Ma dopo il 7 ottobre anche questa certezza è entrata in crisi. Netanyahu, sotto pressione degli alleati oltranzisti, è spesso sembrato svicolare dalle trattative pur di continuare la sua guerra totale. Al punto da far dire a Hila Fenlon, una contadina del villaggio frontaliero di Netiv Ha’asara, «i palestinesi sono distrutti fuori, ma noi siamo distrutti dentro».
Dotan ricorda ancora lo sguardo sconvolto dello scrittore David Grossman quando lo scorso autunno lo accompagnò, per la prima volta, fra le case bruciate e distrutte del kibbutz.
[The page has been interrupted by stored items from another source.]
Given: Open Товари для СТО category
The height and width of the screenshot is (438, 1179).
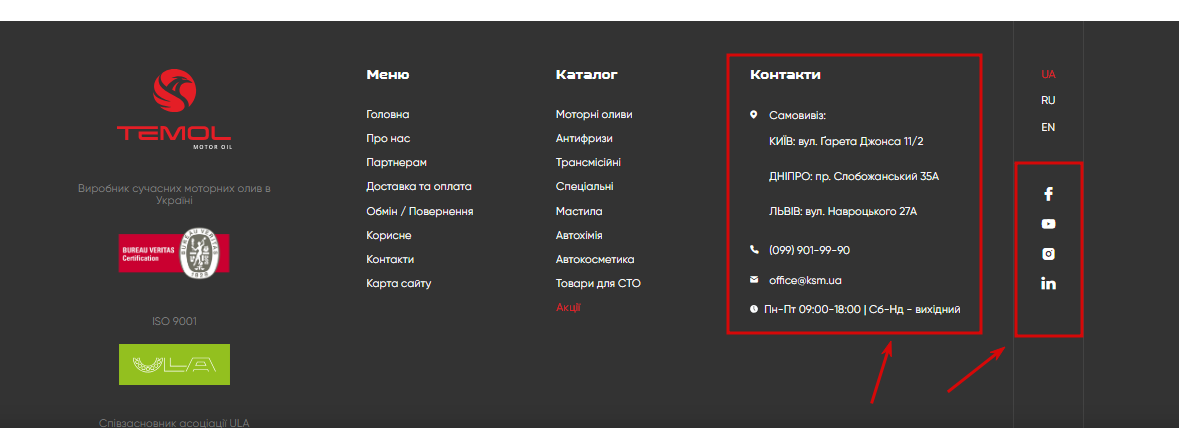Looking at the screenshot, I should pyautogui.click(x=598, y=284).
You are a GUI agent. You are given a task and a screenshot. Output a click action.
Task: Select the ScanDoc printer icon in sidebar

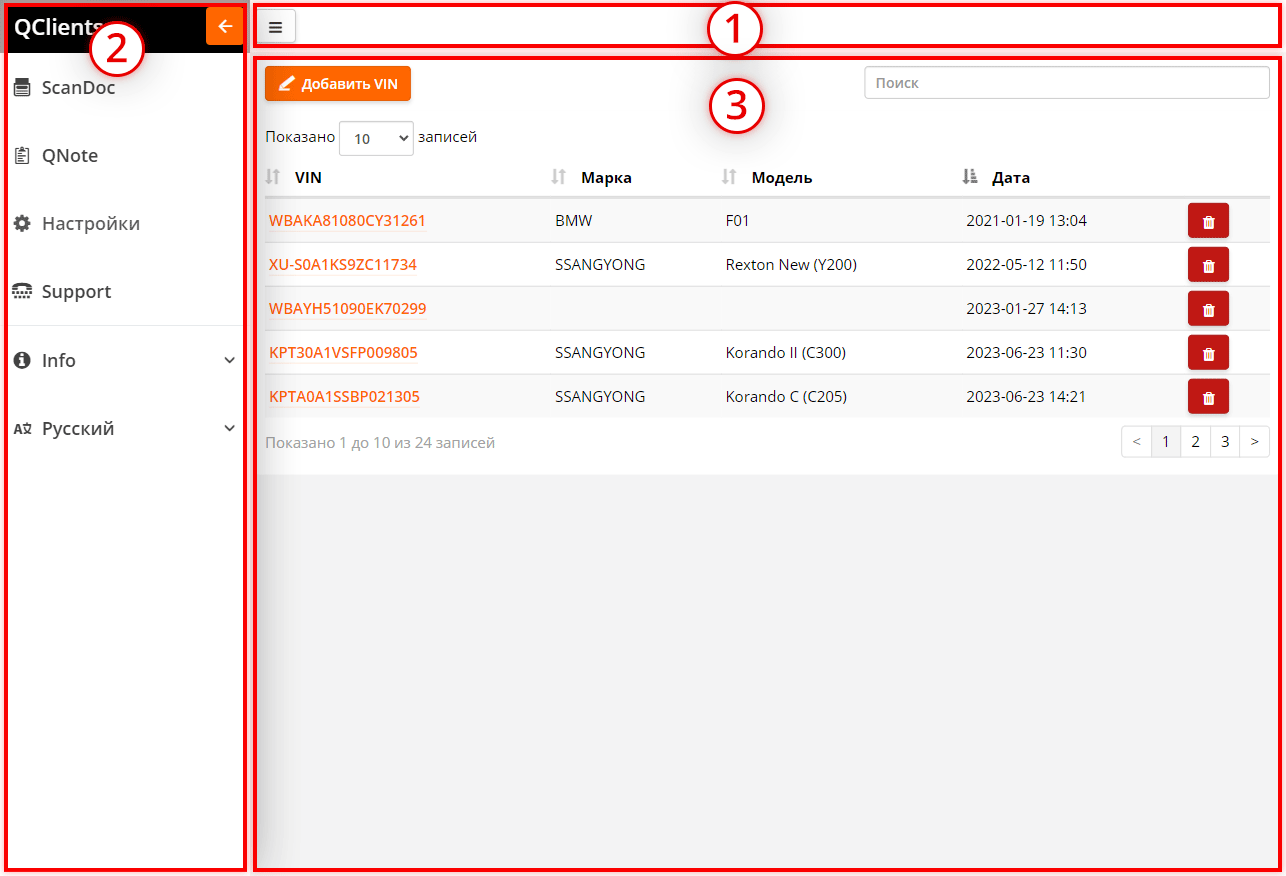[23, 87]
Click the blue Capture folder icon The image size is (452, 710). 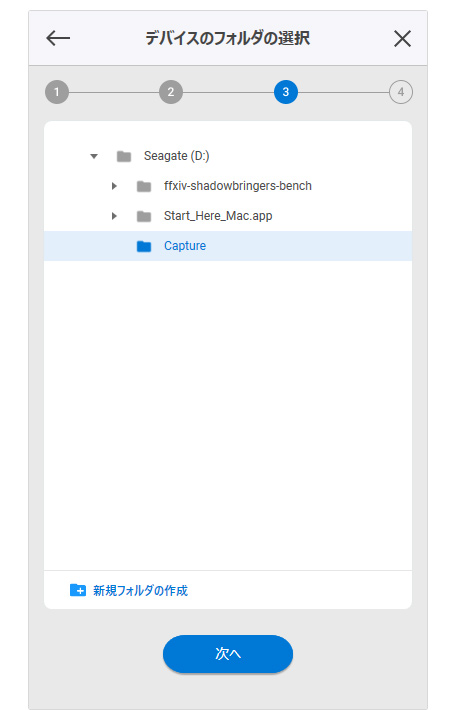point(144,246)
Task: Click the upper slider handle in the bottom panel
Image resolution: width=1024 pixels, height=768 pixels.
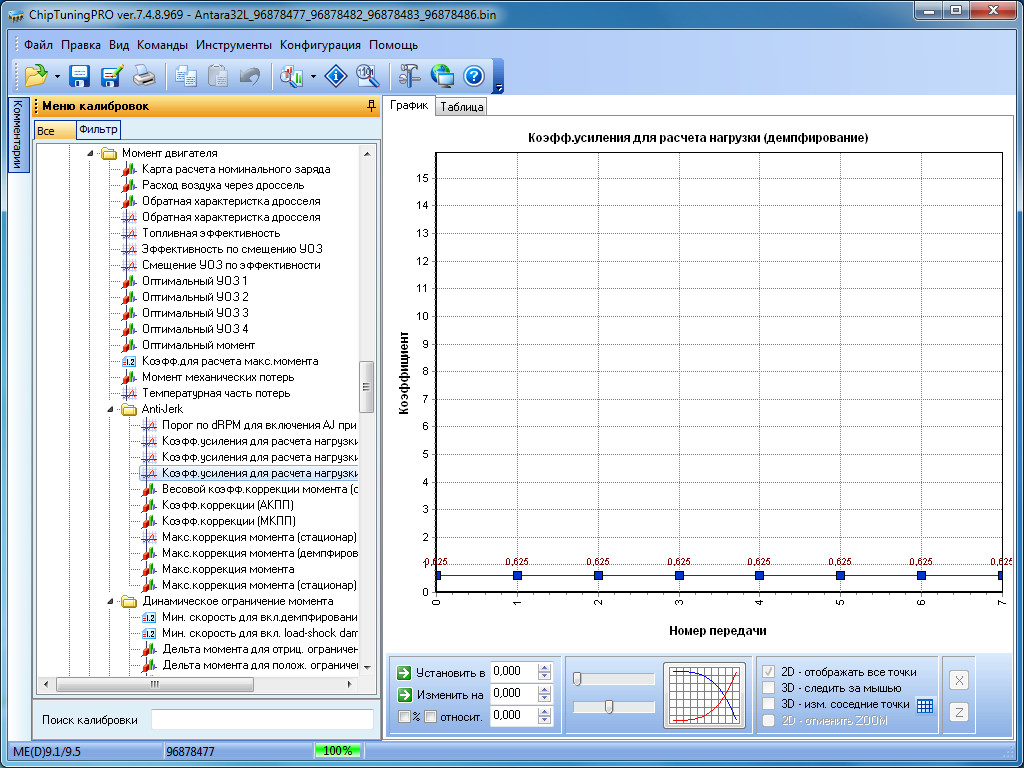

Lo scrittore disse: avevo visto in televisione che era un disastro, ma non credevo fino a questo punto. Oggi alcune delle case attaccate sono state rase al suolo in vista di una possibile ricostruzione. Altre sono ancora com’erano all’indomani del 7 ottobre.
Il futuro e la memoria
È questo il dilemma che, quando e se questa guerra sarà davvero finita, dovranno affrontare i membri del kibbutz. Riportare questo posto alla vita o farne un luogo di memoria? «Non voglio ritrovarmi a vivere in un villaggio in cui, il fine settimana, arrivano le scolaresche a buttare per terra la carta dei gelati», dice un residente. Oggi si vedono spesso gruppi di militari, portati in visita per darsi la carica, spesso prima di missioni nella striscia di Gaza.
Nel frattempo, in Israele, l’immagine simbolo del primo anniversario di Be’eri è un’istantanea di Kinneret Gat, un’insegnante di 67 anni rimasta uccisa nel villaggio il 7 ottobre. La figlia, Carmel Gat, era una dei sei ostaggi israeliani giustiziati in un tunnel di Gaza a fine agosto, un episodio che ha scatenato la protesta contro Netanyahu. Nella foto si vede Kinneret in balia dei miliziani poco prima di essere uccisa. Lo sguardo è sereno, quasi sprezzante. Fissa il suo aguzzino e gli fa una linguaccia.